Jika ditelusuri, Fuady mengatakan, sebenarnya Suswono sedang menegaskan komitmen keberpihakan pada masyarakat lemah dan rentan seperti anak yatim dan kaum perempuan. Namun respons berupa kelakar atas pertanyaan audiens itulah yang justru menjadi sorotan.
“Suswono merupakan tipikal politisi yang tidak mendahulukan ego dan siap menerima kritik yang ditujukan padanya. Figur altruistis yang lebih mengutamakan kepentingan Bersama daripada kepentingan pribadinya. Bila ada sebagian politisi yang gemar menciptakan kontroversi untuk membangun popularitas, Suswono ini sebaliknya. Menahan laju isu dengan permintaan maaf menunjukkan ia serius ingin fokus pada program Jakarta Maju.”
Langkah Suswono dengan mengklarifikasi dan meminta maaf itu menurutnya sudah benar.
“Ini bisa terjadi pada siapapun. Politisi memang perlu berhati-hati dalam merespons pertanyaan atau berkelakar. Tatkala politisi membuat guyonan, sebaiknya yang ringan-ringan saja.”
Dalam perspektif lain, tambahnya, kontroversi ini bisa menjadi blessing in disguise bagi kandidat politik karena publik akan mencari tahu perihal apa yang membuat kelakar itu terlontarkan. Publik yang rasional dan melek media biasanya aktif melakukan pencarian atas isu.

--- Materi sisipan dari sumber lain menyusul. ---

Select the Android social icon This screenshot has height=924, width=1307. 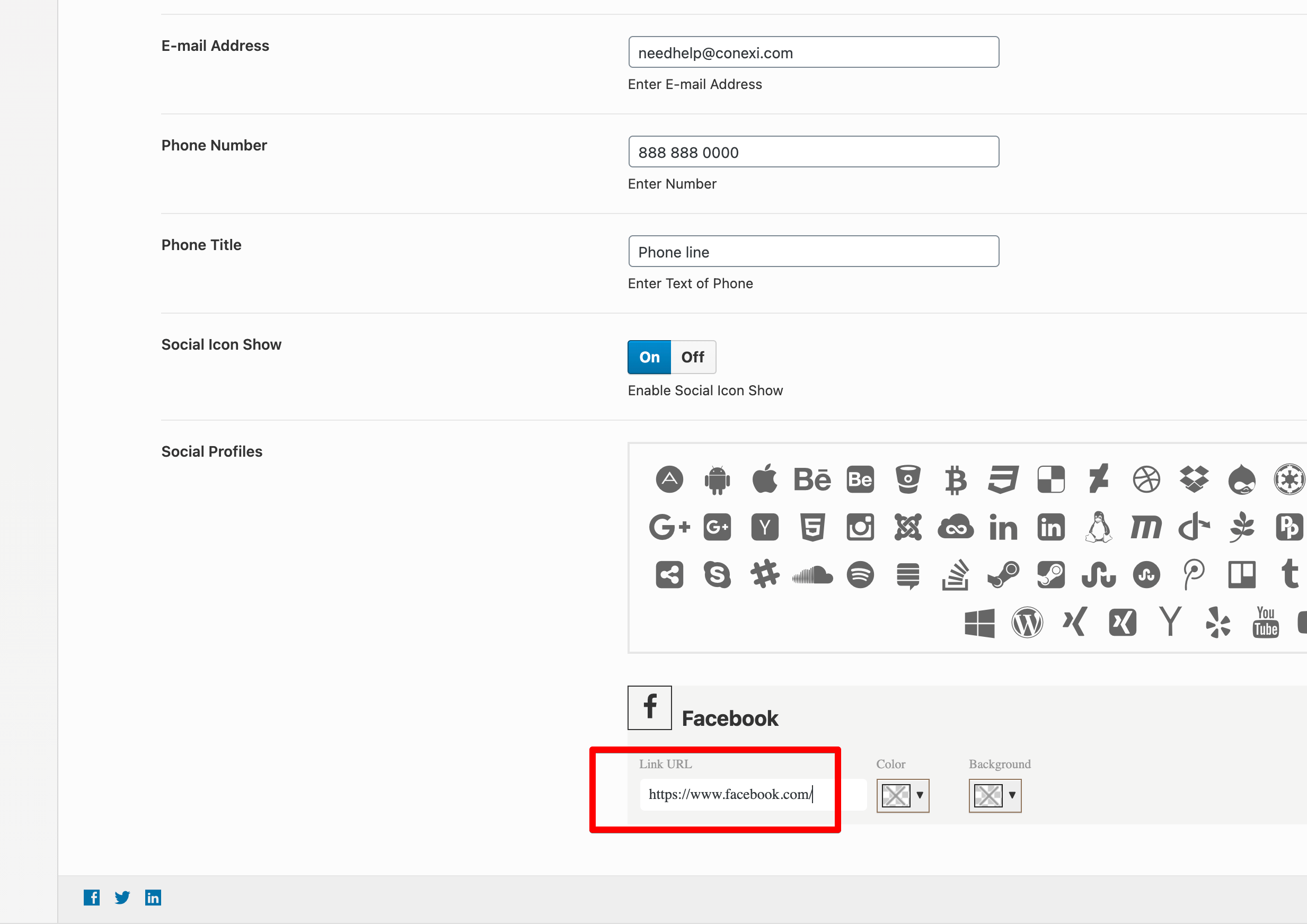coord(717,479)
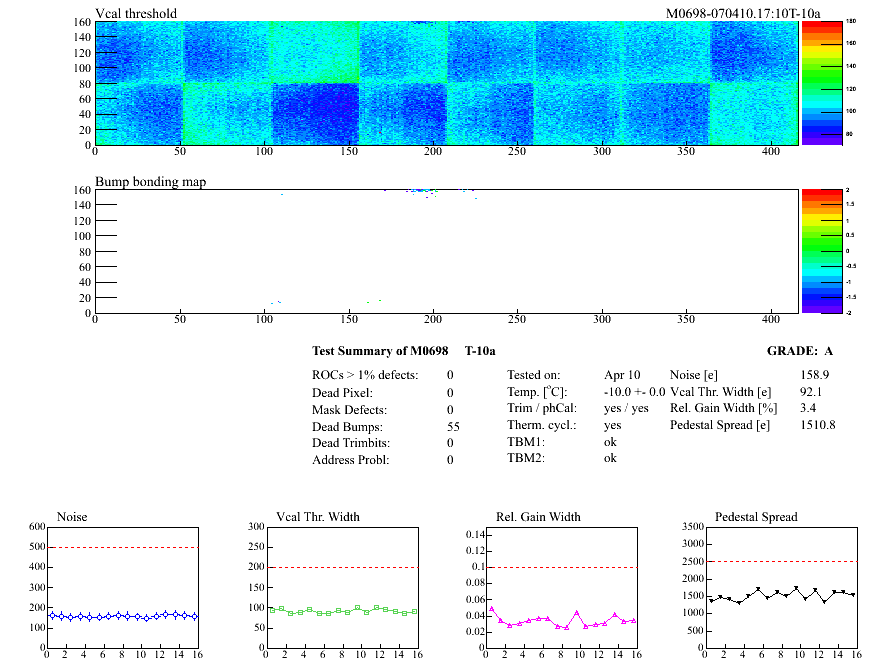Open the Pedestal Spread plot
Image resolution: width=896 pixels, height=672 pixels.
coord(782,587)
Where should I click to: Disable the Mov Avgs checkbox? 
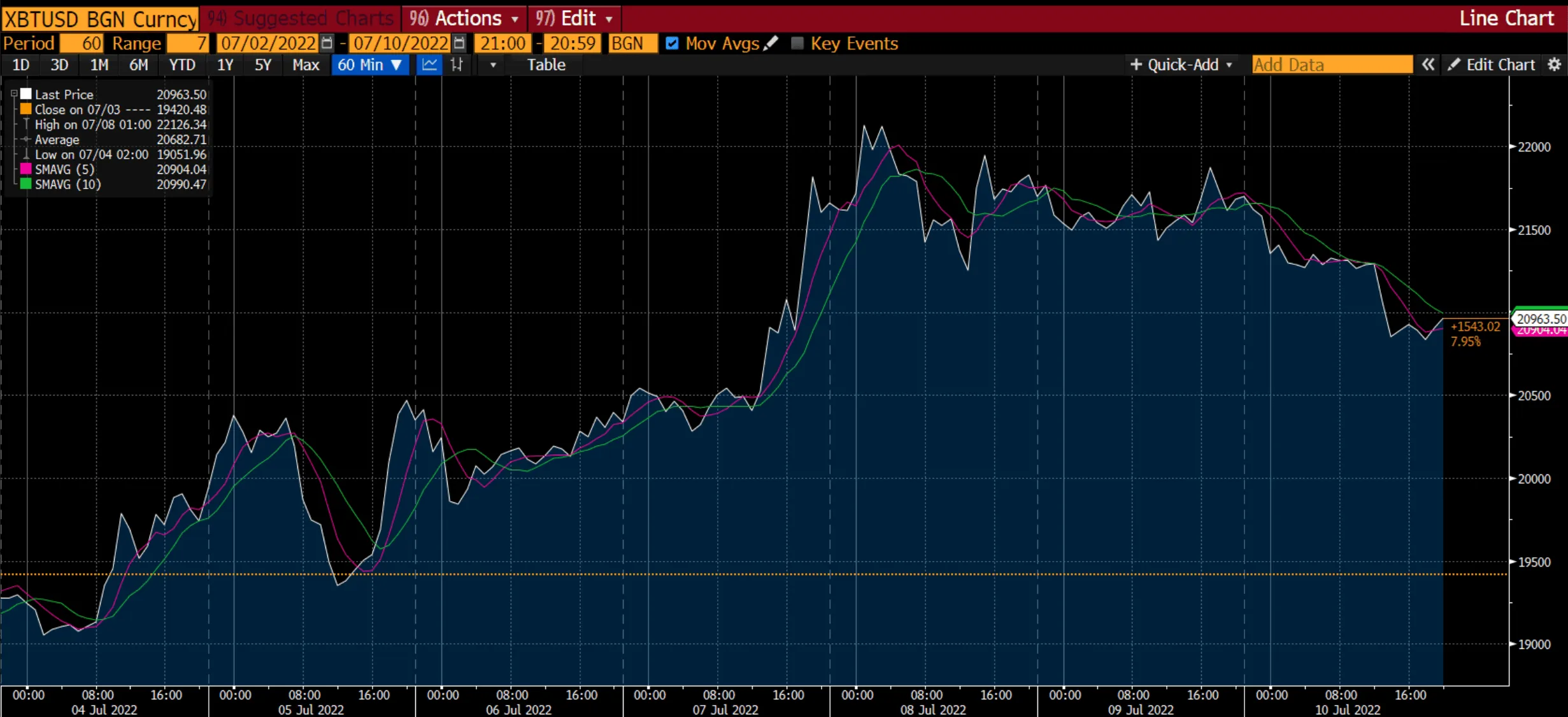point(673,43)
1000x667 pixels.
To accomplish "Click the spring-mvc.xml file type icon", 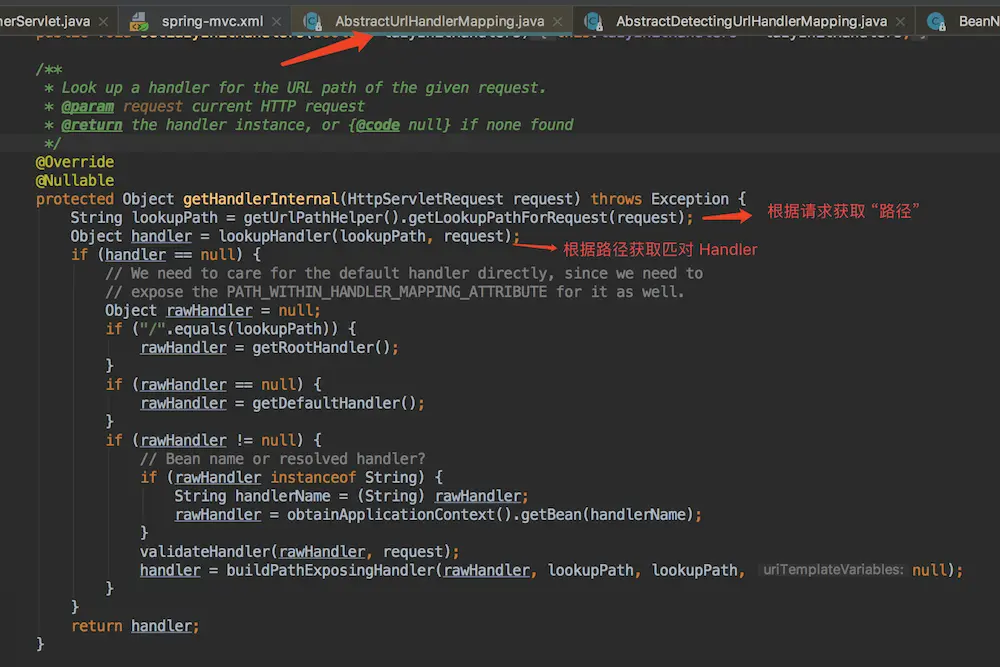I will pos(139,21).
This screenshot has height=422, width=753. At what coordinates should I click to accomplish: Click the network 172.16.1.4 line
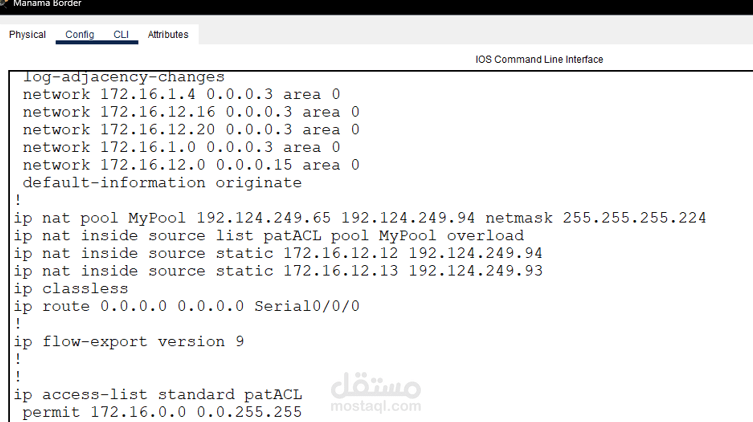pyautogui.click(x=182, y=94)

“Jika mereka menemukan program Jakarta Maju itu tepat dan menambahkan manfaat dari program gubernur sebelumnya, mereka berpotensi memberikan dukungan pada kandidat.”
Fuady mengimbuh publik untuk perlu mencermati peristiwa yang terjadi secara menyeluruh sehingga tidak bias dalam memaknai pernyatan kandidat politik.

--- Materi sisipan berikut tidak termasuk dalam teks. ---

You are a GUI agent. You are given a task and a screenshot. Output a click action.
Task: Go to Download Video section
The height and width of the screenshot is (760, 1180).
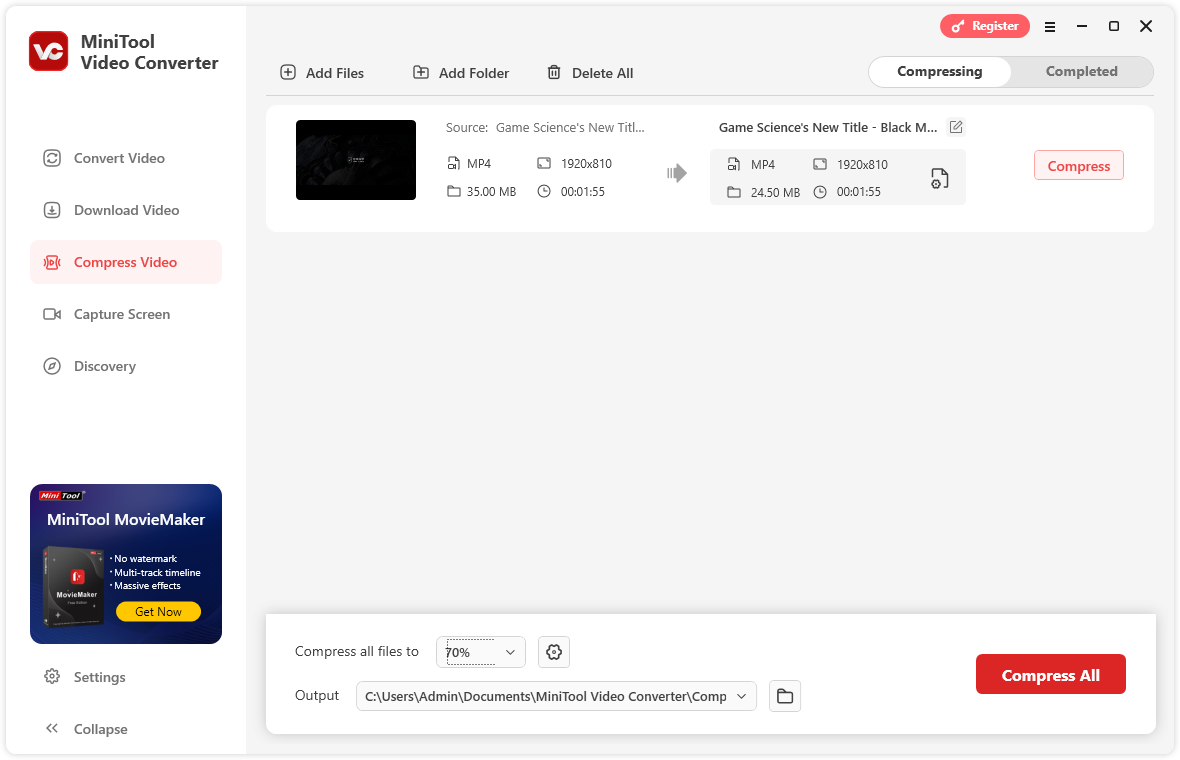(125, 210)
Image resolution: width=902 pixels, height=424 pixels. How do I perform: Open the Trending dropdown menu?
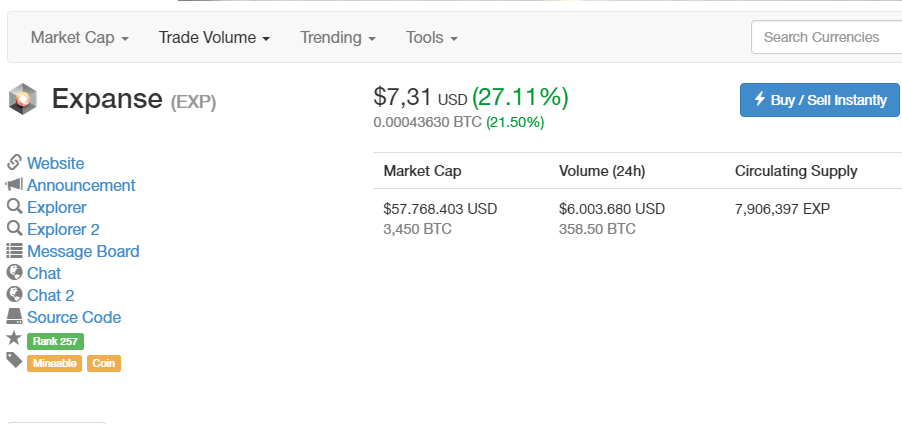pyautogui.click(x=337, y=38)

“Persoalannya adalah, ruang dalam media begitu terbatas, hal yang nyeleneh lebih menarik perhatian publik untuk disebarluaskan, sehingga sebuah candaan dapat dimaknai sebagai keseriusan. Padahal boleh jadi itu tidak merepresentasikan keseluruhan rangkaian peristiwa.”
Seperti diketahui, Calon Wakil Gubernur DKI Jakarta Suswono meminta maaf atas polemik yang timbul akibat pernyatanya dalam pertemuan dengan relawan Bang Japar. Ia menjelaskan, pernyatan tersebut ia sampaikan dalam konteks bercanda menanggapi celetukan salah satu warga dalam sebuah sosialisasi.

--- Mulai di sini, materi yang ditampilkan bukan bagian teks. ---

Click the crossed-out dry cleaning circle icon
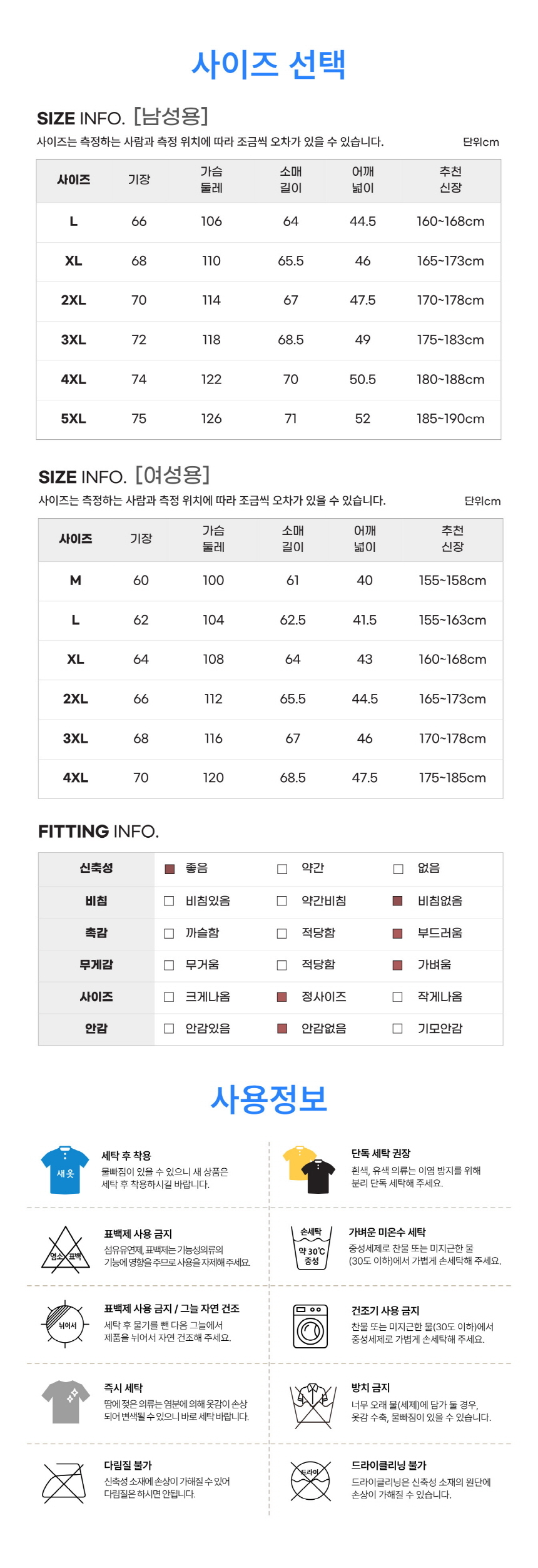This screenshot has width=538, height=1568. click(x=310, y=1481)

Meski demikian, Suswono mengakui jika guyonan tersebut kurang tepat dan bijaksana dan sepenuhnya mengakui kesalahannya. Guyonan tersebut meskipun dimaksudkan untuk menyampaikan kepedulian kepada anak yatim dan para janda serta pemuda di Jakarta, jelas tidak pada tempatnya.
Di ranah media sosial, terutama akun pribadinya, permohonan maaf tersebut direspon positif oleh warganet baik berupa apresiasi atas kebesaran hatinya maupun membandingkan dengan pejabat lain yang tidak pernah minta maaf secara terbuka.